Mussolini: «Meglio fascista che frocio»
ROMA. Pensava di doversela vedere con il celodurismo leghista del ministro Castelli (che si è limtato a piccole continue provocazioni) e Vladimir Luxuria, candidato simbolo del Prc per il mondo omosessuale, si è trovato di fronte nel salotto di Bruno Vespa Alessandra Mussolini che dopo due ore di trasmissione se ne è uscita con un «meglio fascista che frocio». Impassibile, e con lo stesso aplomb mostrato per tutta la trasmissione, Luxuria si è limitata a fare la conta delle battute rivolte dai politici di destra ai gay: «Dopo il culattone di Tremaglia, il frocio della Mussolini.

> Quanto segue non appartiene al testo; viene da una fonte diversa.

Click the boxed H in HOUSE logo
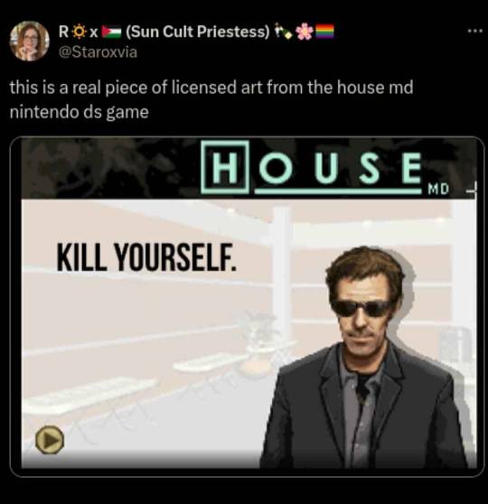 225,167
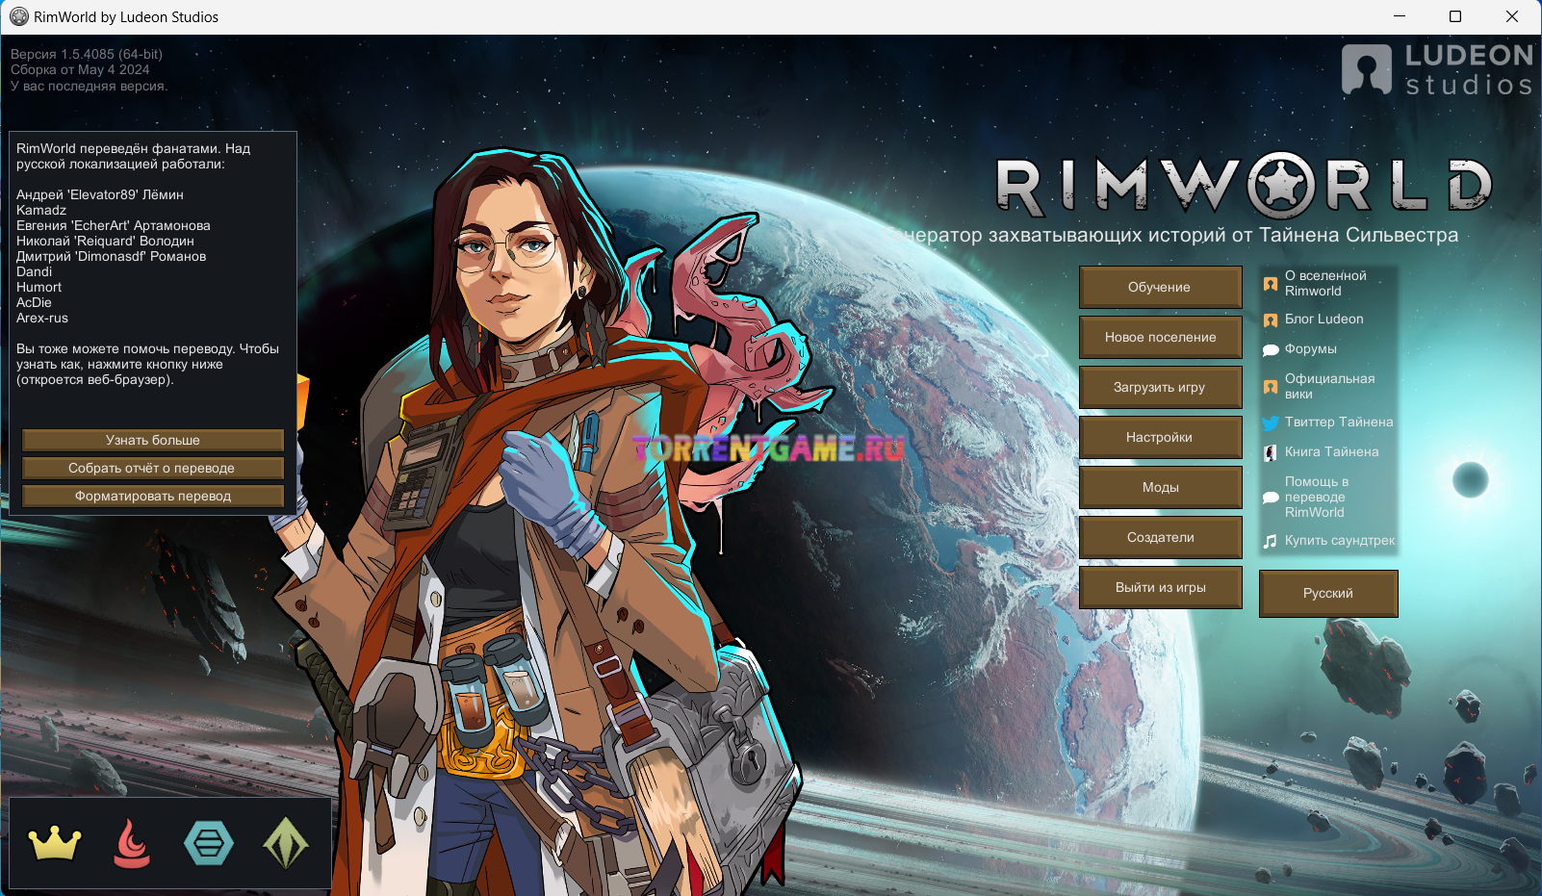Open Tynan's Twitter bird icon link
The width and height of the screenshot is (1542, 896).
point(1271,422)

Grazie».
«Nell'improbabile ipotesi di una vittoria del centro destra dobbiamo forse attenderci l'esilio per gli omosessuali, come avvenne durante il ventennio?» A porre la domanda è Roberto Giachetti della Margherita, che aggiunge: «Gli alleati di Berlusconi gettano la maschera e mostrano il loro vero volto di fascisti e capofila degli impresentabili nostalgici non poteva che essere Alessandra Mussolini, nipote di nome e di fatto».